Crawlin' Chaos Blues
Crawlin’ Chaos Blues
    By
Edward M. Erdelac
    Damnation Books, LLC.
P.O. Box 3931
Santa Rosa, CA 95402-9998
    www.damnationbooks.com
    Crawlin’ Chaos Blues by Edward M. Erdelac
    Digital ISBN: 978-1-61572-257-0
    Cover art by: George Cotronis
Edited by: Lisa J. Jackson
    Copyedited by: Lisa J. Jackson
    Copyright 2010 Edward M. Erdelac
    Printed in the United States of America
Worldwide Electronic & Digital Rights
1st North American and UK Print Rights
    All rights reserved. No part of this book may be reproduced, scanned or distributed in any form, including digital and electronic or mechanical, including photocopying, recording, or by any information storage and retrieval system, without the prior written consent of the Publisher, except for brief quotes for use in reviews.

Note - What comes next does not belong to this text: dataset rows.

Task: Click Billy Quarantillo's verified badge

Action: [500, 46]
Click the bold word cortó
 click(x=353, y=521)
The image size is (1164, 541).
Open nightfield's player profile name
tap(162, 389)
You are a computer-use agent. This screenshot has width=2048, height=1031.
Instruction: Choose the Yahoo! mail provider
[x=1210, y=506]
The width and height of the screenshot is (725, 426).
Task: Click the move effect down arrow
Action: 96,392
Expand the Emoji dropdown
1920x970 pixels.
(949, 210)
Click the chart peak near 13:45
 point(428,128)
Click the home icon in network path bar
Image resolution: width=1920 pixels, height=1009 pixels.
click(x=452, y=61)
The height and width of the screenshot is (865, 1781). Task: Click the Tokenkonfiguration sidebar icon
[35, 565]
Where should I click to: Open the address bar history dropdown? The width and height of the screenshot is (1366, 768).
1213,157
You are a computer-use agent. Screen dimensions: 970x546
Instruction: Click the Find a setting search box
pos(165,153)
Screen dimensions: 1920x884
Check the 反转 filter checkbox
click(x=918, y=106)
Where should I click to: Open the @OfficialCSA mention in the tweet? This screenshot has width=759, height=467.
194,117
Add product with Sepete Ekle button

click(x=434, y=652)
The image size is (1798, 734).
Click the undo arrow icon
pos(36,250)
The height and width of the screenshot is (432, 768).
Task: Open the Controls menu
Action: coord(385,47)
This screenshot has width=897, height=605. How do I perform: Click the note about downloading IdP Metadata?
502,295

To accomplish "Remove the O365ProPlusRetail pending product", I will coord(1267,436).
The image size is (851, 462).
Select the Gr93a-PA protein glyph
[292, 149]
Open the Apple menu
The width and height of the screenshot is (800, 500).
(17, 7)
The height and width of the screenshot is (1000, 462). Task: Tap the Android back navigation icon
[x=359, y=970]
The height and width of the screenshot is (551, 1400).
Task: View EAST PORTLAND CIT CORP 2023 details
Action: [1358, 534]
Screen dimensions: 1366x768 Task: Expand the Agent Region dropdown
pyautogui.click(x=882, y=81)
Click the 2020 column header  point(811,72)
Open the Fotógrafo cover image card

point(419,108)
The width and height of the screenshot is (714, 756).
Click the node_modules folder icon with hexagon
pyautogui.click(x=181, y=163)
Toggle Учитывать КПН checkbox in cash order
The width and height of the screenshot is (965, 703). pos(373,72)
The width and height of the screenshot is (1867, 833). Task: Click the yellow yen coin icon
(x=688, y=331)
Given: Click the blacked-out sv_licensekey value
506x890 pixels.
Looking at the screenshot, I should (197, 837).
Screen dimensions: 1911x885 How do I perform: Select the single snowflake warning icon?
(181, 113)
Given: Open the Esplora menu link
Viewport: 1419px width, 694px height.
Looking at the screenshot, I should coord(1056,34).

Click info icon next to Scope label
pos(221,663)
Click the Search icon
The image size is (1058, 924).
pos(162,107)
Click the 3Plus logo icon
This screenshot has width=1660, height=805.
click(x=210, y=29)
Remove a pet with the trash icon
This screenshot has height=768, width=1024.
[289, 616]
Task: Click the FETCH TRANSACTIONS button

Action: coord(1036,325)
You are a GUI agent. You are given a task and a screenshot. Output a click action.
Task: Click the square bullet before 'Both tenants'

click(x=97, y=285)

This book is a work of fiction. Characters, names, places and incidents either are the product of the author’s imagination or are used fictitiously, and any resemblance to any actual persons, living or dead, events, or locales is entirely coincidental.
    For Chester
    “This is where the soul
    of man never dies.”
    Crawlin’ Chaos Blues
    ‘It’s like a spirit from some dark valley, something that sprung up from the ocean–like Lucifer is on the Earth...’ – Howlin’ Wolf, 1968.
    Don’t nobody remember King Yeller. The Delta folks don’t like to talk ‘bout him like they do Muddy or BB or Robert Johnson, though I ‘spect he was as good as them if not better. I don’t know no white folks ever heard of him. They ain’t a page on him in all the blues books ever written.
    I ‘spect I’m the only one alive knows why.
    I met him in sixty-four in Chicago. In them days, the draft was in full swing, and I didn’t see no way out of it, so I figured I’d do some drivin’ around before Uncle Sam come callin’.
    I’d always wanted to hear that ‘lectric blues played, so I filled up the tank of my daddy’s ’52 Catalina, bought me a sack of tamales and a jar of moon off my cousin, and drove up there from Quito, Mississippi. I got to Maxwell Street on a Saturday when the Jew Town market was open. The sidewalk buskers and the gutbucket players paid the shop owners out they tips to run extension chords from the shops to they amps, and you could hear that ragged, powered sound goin’ all up and down the market like a rattletrap Ford with a cryin’ drunk at the wheel, crashin’ into the songs of the Gospel singers, street hustlers, and the yellin’ of the rummage sellers. A lady drummer let me blow my harp with her and her husband for pocket money. She told me ‘bout a place called Silvio’s on Lake and Kedzie where Howlin’ Wolf played on the weekends. I went over there to see him.
    I seent King Yeller when I pulled up. He was a little younger than me, skinny, high yeller, and red headed; a sharp dresser. A more troublesome lookin’ nigger you never did see. Had shifty, light-colored eyes and a way of talkin’ out the side of his mouth. When I first seent him, he was leanin’ on a beer sign watchin’ that Lake Street L clackin’ overhead, one bent Kool stuck in his lips, beatin’ out I Ain’t Superstitious as best he could on a rusty ol’ National with a pocket knife for a slide.
    “What we got here?” he said, when I come up on the curb.
    I figured he meant to hustle me and I wasn’t ‘bout to have it.
    “You got Harpoon Elkins here,” I said.
    “Harpoon,” he grinned, trying my name out. It wasn’t my Christian name sure, but I didn’t wanna go throwin’ that ‘round Chicago anyhow. “See you got Mississippi tags,” he said, noddin’ to my car.
    “Tha’s right,” I said.
    “You up from the Delta?”
    “Quito,” I said.
    “Man, I ain’t never heard of no Quinto.”
    “Quito. What that got to do with me?”
    “Ease up now, blood,” he said. I seent he had that pocket knife still between his bowin’ fingers.
    “Sound better you used a bottleneck,” I said.